• _WORK ITEM_:
Please output all the entries word for word, without the pictures.

• _PROVIDED DATA_:

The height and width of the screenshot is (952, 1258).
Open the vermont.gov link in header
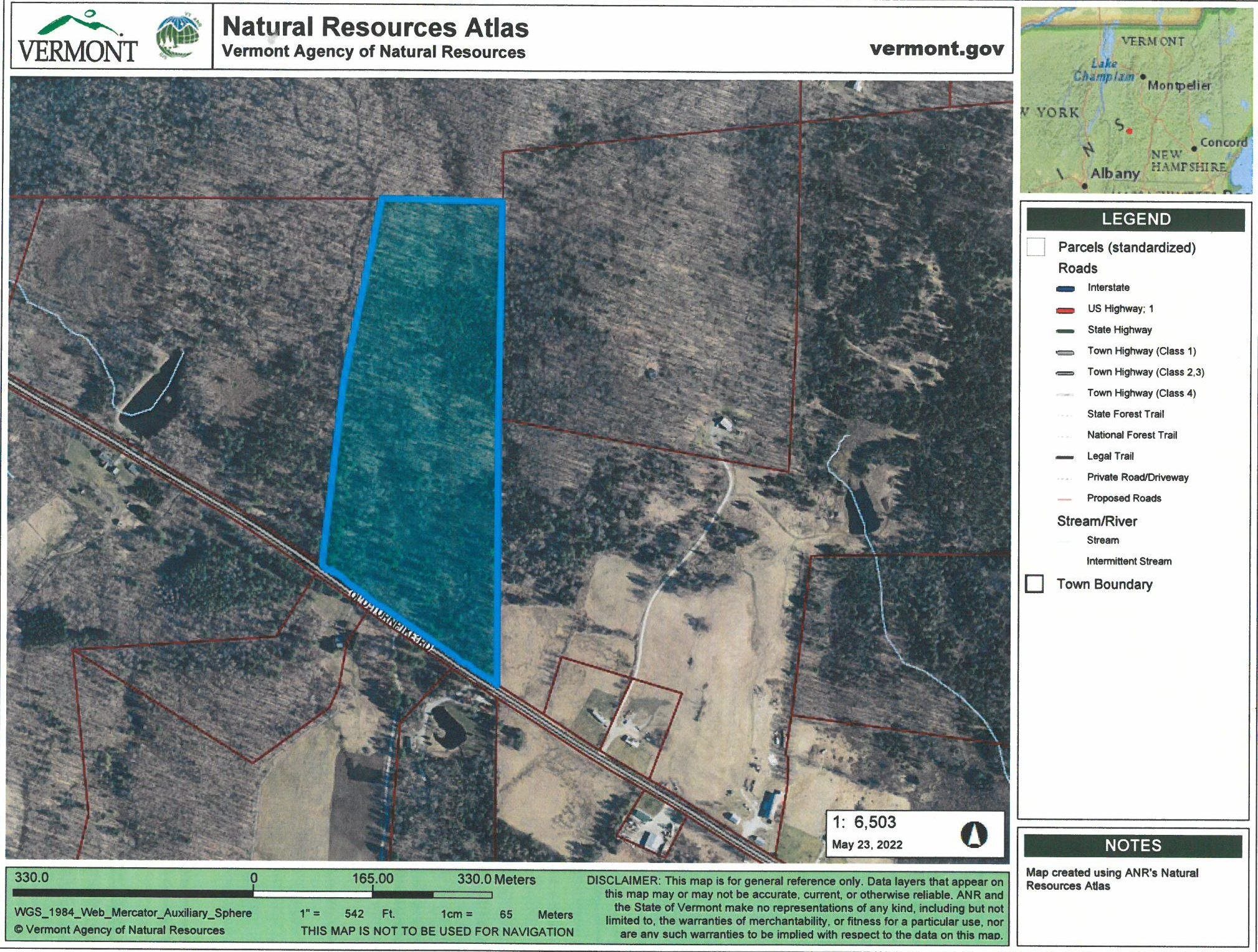tap(936, 49)
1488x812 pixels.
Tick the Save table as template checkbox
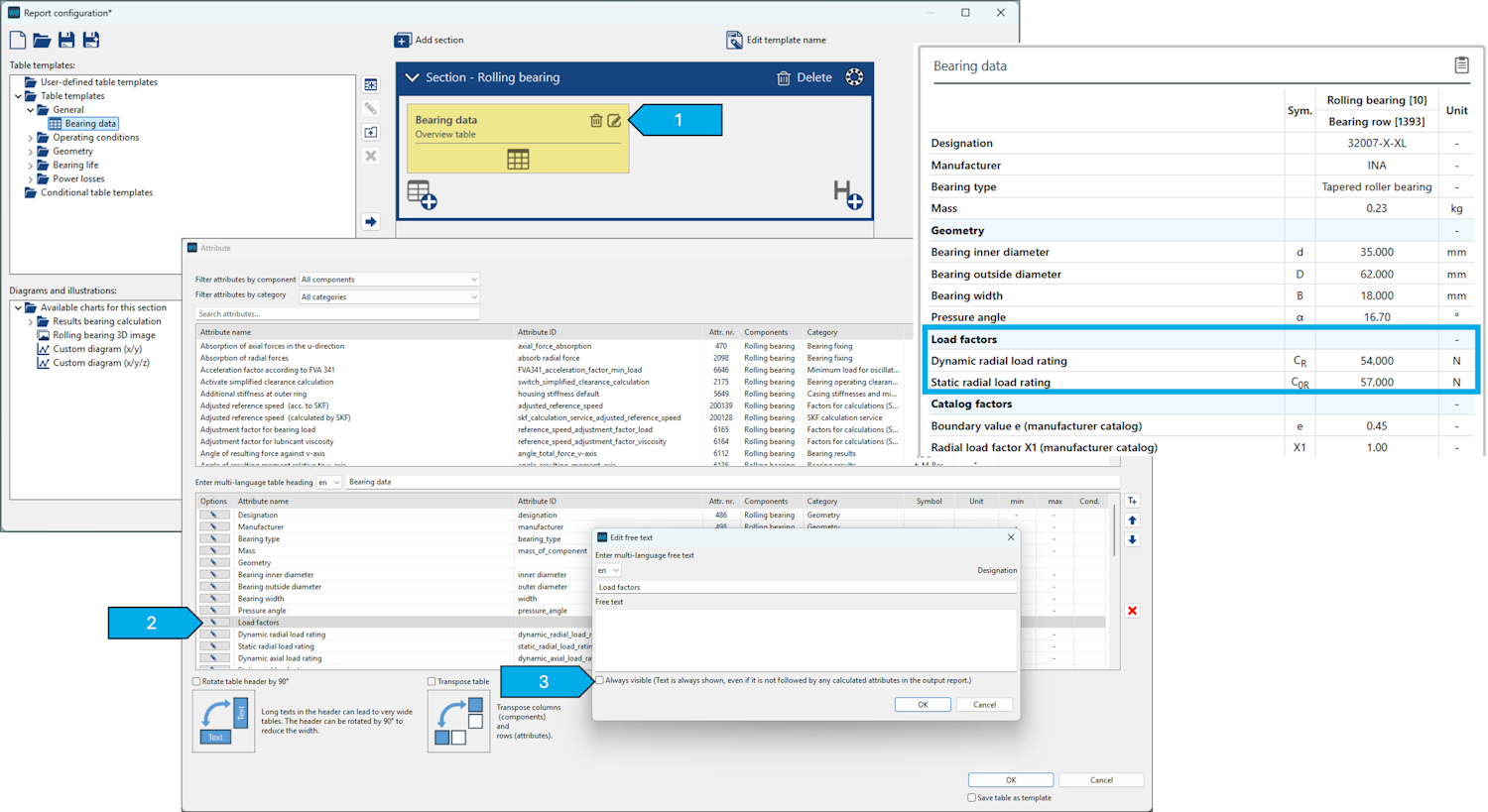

• _RESPONSE FOR THIS EXERCISE_:
The height and width of the screenshot is (952, 1258).
Open the vermont.gov link in header
tap(936, 49)
1488x812 pixels.
Tick the Save table as template checkbox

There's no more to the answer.